The Margin: Tyson Foods CFO arrested for public intoxication after falling asleep inside stranger’s house


Tyson Foods’

chief financial officer, John R. Tyson was arrested early Sunday morning after he was found sleeping in a house that wasn’t his own.

A Fayetteville, Ark. woman arrived home and found Tyson, 32, asleep in her bed around 2 a.m., according to the arrest report shared by local news. The unidentified woman said that she did not know Tyson, and called the police to report an intruder. She reportedly told dispatchers that she may have left her front door unlocked and that that could have been how Tyson got inside her home.

The responding officers said that Tyson was mostly unresponsive at the scene, and that he attempted to go back to sleep after the police started speaking with him. The officers also said that they could smell alcohol on Tyson’s breath and body.

Tyson was arrested on charges of criminal trespassing and public intoxication. He was booked into the Washington County jail and released later on Sunday.
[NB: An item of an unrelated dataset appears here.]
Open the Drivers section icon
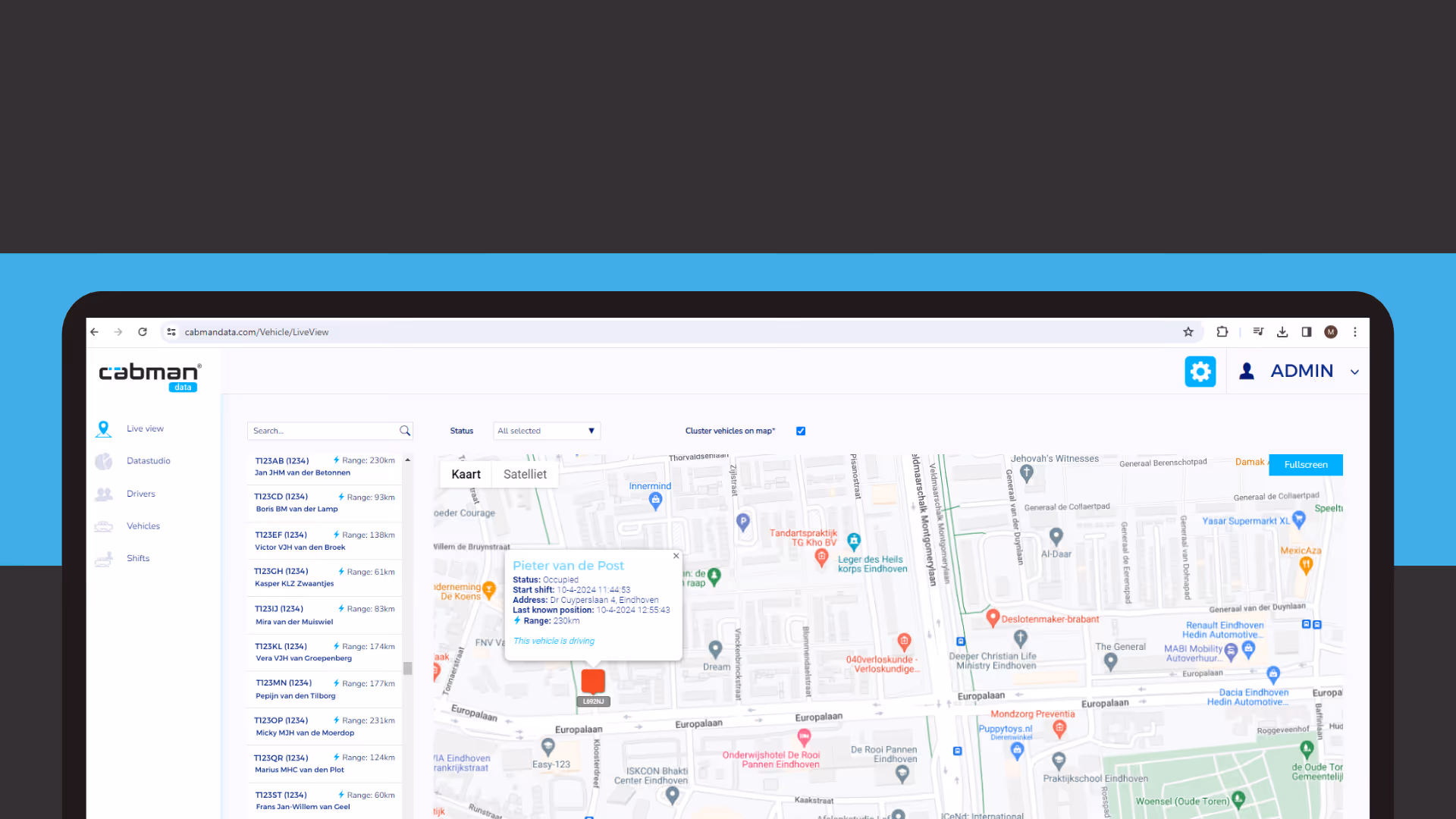This screenshot has width=1456, height=819. point(104,494)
Also see: Beyond Meat suspends exec after arrest in nose-biting incident as stock hits all-time low

Tyson Foods was not immediately available for comment. But a spokesperson was quoted as having told local news outlets, “We’re aware of the incident, and as this is a personal matter, we have no additional comment.”

John R. Tyson has worked for Tyson Foods since 2019. He serves as the company’s executive vice president and was promoted to CFO in September. He is the son of the company’s chairman, John H. Tyson, and the great-grandson of the company’s founder, John W. Tyson.

Tyson isn’t the only C-level food executive to run afoul of the law in Arkansas’s Washington County this year. Doug Ramsey, chief operating officer of Beyond Meat
was arrested in September for allegedly biting a man’s nose in a parking-lot incident. Ramsey later left the company.

Shares of Tyson Foods moved 0.81% lower during Monday trading and are down 16.66% over the past three months.